ビットコイン(BTC)は14日、価格が12万4457.12ドルに達し、過去最高値を更新した。
これにより、ビットコインの時価総額は約2.45兆ドルとなり、金、エヌビディア、マイクロソフト、アップルに次ぐ規模となった。
この結果、ビットコインは一時的に、時価総額ランキングで第5位に浮上した。
時価総額の歴史的成長
暗号資産(仮想通貨)市場でビットコインは、2013年に約10億ドルだった時価総額から、近年は2.3兆ドルを超える水準にまで成長してきた。
現在、ビットコインは時価総額で他の仮想通貨をはるかに上回っており、次点のイーサリアム(ETH)が4350億ドル、リップル(XRP)が1920億ドル、テザーコイン(USDT)が1620億ドルと続く。
市場の流通量は最大2100万枚に固定されており、2025年時点ですでに1900万枚以上が採掘済みだ。この希少性が価格や市場価値の支えになっている。
また、エルサルバドル政府は平均取得価格5万7793ドルで約1000枚のビットコインを保有し、投資収益率は110%超となったと報告されている。
価格上昇の背景
今回の価格高騰は、機関投資家による採用の拡大と仮想通貨を正統な資産クラスとみなす動きが背景にある。

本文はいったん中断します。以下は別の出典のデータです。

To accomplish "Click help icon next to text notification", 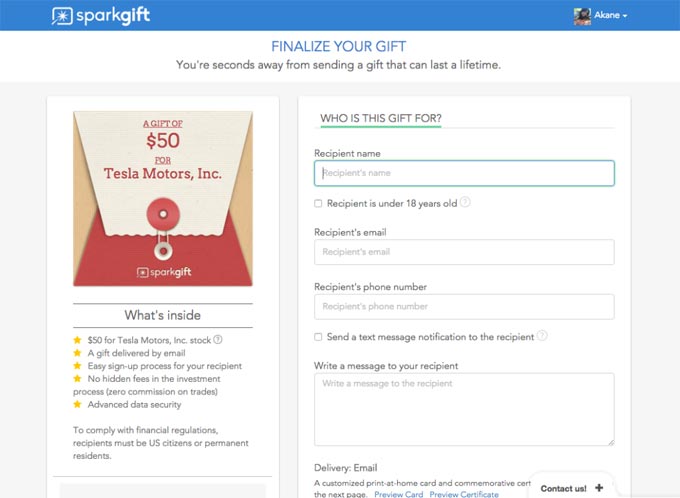I will coord(542,336).
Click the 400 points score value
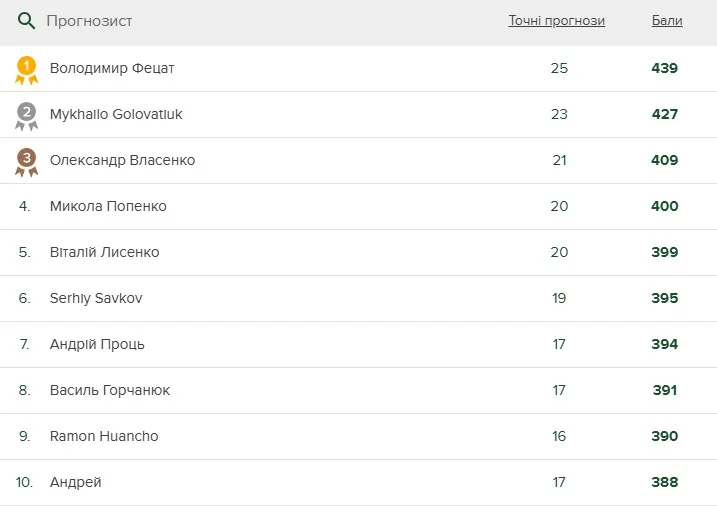Screen dimensions: 717x506 pos(665,207)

主要な金融機関がビットコインをポートフォリオに組み込み、ビットコインETFを上場したことが資金流入を促進した。さらに、世界的な中央銀行の金融政策やインフレ動向を背景に、安全資産としての役割が注目されている。
2024年には現物ビットコインETFの承認により、機関投資家の参入障壁は大幅に低下。加えて、取引や保管のインフラ整備が進み、従来の金融機関の信頼感も高まっている。
ビットコインの優位性は、ネットワーク効果やセキュリティ、価値保存手段としての認知に支えられており、依然として市場の旗艦的存在だ。
24時間の取引高は950億ドルに達し、市場参加の活発さを示している。ビットコインの市場支配率は50%以上を維持しており、アナリストの中には13万ドル以上の価格を予測する声もある。
伝統市場とデジタル資産の融合
今回の時価総額ランキング5位への浮上は、ビットコインが単なるデジタル実験から世界的な主要資産へと変貌した象徴的な出来事だ。速度や手数料面で優位性を唱える新興アルトコインとの競争がある中でも、ビットコインは依然として最も認知度の高い仮想通貨であり続けている。
この節目は、伝統的な金融市場とデジタル資産の融合が着実に進んでいる現実を示しており、もはやビットコインは無視できないグローバルな金融インフラの一部となっている。